I have no problem with Sky 1 showing these sort of races on Sundays or other days but I don't generally like it when good Saturday races are on.

But having said that, with the Caulfield meeting abandoned due to high winds, it at least filled in some time and gave us a little look at some off-the-beaten track racing.

You would have thought though, especially with Caulfield called off, that Sky would have found time on one of its channels to show the Sydney protest from the stewards' room?

As a journalist, I find it fascinating to be in the stewards room for protests and I reckon the majority of TV viewers find them compelling viewing as well.

PUNTER PULLS DOWN BOOKIE'S PANTS

Mark down one for the punters over the bookies.

The Armchair Punter loves the story out of Brisbane, reported by my good friend Nathan Exelby in The Sunday Mail, about a punter who got one over an overly enthusiastic bookie's clerk.

The clerk paid out a four-figure sum early on Rosehill winner Wild 'N' Famous but was left red-faced when the horse lost the race in the stewards' room.

The punter made a quick exit for the Doomben gates with plenty of cash stuffed in his pockets.

FORGET ME

Zourkhan gets a spell in the sin bin after an ordinary effort at Rosehill.

My name is Billy not Silly and I'd normally be reluctant to put the pen through a Chris Waller import, especially one which has won at Flemington.

But there just seems too many quirks to this guy to back with any confidence in the future.

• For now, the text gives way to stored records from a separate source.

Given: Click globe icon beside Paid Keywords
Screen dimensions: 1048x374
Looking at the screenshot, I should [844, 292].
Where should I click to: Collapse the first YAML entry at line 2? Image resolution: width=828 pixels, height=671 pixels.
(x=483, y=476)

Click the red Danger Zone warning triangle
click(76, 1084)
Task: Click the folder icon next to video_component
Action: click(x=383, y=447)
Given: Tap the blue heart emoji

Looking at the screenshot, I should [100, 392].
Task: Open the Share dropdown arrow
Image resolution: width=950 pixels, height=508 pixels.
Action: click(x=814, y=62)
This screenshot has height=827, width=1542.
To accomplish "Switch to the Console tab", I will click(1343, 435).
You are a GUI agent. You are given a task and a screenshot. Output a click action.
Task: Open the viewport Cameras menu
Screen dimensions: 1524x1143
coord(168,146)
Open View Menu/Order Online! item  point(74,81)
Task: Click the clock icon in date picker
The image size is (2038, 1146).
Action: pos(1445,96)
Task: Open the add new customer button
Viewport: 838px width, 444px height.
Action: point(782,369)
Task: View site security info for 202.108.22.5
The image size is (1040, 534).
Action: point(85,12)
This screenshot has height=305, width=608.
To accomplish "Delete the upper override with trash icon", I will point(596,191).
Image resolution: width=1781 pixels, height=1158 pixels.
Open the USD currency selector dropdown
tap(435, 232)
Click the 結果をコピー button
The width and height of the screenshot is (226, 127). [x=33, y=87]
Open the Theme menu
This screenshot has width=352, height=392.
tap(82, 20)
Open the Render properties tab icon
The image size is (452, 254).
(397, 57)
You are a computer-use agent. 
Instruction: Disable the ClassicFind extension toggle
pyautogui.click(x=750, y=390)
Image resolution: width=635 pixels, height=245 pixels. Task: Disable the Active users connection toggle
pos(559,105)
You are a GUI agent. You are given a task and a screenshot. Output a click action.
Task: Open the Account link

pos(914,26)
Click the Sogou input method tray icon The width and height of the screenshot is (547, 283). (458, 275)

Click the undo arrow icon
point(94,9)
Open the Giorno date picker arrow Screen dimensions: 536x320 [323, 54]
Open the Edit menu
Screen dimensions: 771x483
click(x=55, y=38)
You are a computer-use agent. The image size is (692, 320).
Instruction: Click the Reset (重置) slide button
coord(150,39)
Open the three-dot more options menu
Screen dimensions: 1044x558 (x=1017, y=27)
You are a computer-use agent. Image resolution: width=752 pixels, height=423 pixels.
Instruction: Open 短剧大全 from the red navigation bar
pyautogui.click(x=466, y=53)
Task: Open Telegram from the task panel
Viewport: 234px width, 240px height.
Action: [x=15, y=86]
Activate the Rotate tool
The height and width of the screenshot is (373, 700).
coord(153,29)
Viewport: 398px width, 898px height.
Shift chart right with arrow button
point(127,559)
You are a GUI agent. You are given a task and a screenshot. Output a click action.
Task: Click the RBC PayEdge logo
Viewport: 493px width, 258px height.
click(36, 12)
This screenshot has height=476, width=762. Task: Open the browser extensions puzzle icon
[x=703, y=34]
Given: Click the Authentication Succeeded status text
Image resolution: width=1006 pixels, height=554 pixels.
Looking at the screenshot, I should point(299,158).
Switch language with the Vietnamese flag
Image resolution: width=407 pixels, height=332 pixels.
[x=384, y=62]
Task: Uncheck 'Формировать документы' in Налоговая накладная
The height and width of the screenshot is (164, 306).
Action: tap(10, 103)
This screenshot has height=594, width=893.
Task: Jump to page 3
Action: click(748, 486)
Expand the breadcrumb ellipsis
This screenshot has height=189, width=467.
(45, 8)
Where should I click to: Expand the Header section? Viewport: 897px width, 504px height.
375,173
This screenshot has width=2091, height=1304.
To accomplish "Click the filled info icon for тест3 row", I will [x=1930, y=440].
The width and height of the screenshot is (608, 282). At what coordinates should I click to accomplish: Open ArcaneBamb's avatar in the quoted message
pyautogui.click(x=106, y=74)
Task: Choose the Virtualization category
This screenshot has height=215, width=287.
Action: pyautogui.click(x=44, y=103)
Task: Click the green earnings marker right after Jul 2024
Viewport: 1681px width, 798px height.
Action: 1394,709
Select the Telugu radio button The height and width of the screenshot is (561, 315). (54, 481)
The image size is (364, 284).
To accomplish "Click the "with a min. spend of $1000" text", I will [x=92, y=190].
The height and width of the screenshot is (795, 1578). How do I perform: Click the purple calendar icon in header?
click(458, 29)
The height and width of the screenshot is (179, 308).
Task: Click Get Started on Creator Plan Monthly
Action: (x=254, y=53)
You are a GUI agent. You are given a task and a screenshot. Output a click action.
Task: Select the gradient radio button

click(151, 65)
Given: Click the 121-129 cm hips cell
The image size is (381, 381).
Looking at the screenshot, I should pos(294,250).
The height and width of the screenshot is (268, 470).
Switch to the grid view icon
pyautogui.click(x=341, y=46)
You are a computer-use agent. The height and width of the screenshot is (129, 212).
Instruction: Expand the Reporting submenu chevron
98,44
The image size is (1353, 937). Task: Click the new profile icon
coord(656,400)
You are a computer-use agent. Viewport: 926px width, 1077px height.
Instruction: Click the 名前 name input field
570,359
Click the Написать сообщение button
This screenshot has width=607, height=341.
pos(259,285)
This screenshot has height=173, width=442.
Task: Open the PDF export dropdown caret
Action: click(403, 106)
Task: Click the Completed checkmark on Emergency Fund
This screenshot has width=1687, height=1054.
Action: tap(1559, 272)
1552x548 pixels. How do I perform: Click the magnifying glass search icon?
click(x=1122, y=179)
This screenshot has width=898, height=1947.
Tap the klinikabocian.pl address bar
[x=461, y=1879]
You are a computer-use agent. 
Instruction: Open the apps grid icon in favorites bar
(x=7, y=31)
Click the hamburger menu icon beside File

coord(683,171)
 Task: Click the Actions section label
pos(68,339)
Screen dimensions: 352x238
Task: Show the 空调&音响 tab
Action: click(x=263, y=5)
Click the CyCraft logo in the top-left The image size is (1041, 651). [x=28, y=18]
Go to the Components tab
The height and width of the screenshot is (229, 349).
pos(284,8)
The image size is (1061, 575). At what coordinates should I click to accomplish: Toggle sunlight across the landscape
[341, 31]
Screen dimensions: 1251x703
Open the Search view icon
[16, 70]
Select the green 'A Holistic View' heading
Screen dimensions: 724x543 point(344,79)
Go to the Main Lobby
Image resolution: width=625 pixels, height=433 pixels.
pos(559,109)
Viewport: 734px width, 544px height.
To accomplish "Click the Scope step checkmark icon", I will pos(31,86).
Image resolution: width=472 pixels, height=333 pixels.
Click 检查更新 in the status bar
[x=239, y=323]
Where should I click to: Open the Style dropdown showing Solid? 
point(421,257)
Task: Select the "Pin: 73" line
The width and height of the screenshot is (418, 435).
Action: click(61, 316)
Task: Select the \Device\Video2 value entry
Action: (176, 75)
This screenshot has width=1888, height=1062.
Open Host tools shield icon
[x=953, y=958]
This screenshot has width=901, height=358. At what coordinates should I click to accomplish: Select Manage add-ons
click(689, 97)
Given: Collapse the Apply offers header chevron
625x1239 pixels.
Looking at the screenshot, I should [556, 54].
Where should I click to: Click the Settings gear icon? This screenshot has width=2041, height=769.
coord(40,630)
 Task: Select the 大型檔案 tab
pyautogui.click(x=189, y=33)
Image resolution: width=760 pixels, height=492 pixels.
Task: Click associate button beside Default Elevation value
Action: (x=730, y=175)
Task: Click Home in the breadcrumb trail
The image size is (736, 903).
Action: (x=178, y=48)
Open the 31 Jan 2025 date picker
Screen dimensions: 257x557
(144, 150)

For starters it is always a worry when you see Hugh Bowman say of a horse: "He was not particularly genuine in his performance today."

Even Waller has admitted in the past the Sharmadal gelding is an awkward horse to train.

The key to Zourkhan is clearly getting him on a soft track but even then I wouldn't want to be on.

FOLLOW ME

Call me Captain Obvious but I am following D'Argento .

Chris Waller's grey colt is about to turn three and the sky could be the limit.

The son of So You Think has now won two from two and is doing it all on raw natural ability.

Backed off the map around Australia, he showed a great will to win as he knuckled down for a fight in the final stages at Rosehill.

His narrow win gave favourite backers some heart palpitations in the run but was probably even more meritorious given Waller seemed surprised he was so short ($1.75) coming to town off a Newcastle win.

He broke Danewin's class record, set back in 1994, and Hugh Bowman said post-race the colt would only going to get better once he matured in the head and got out over more distance.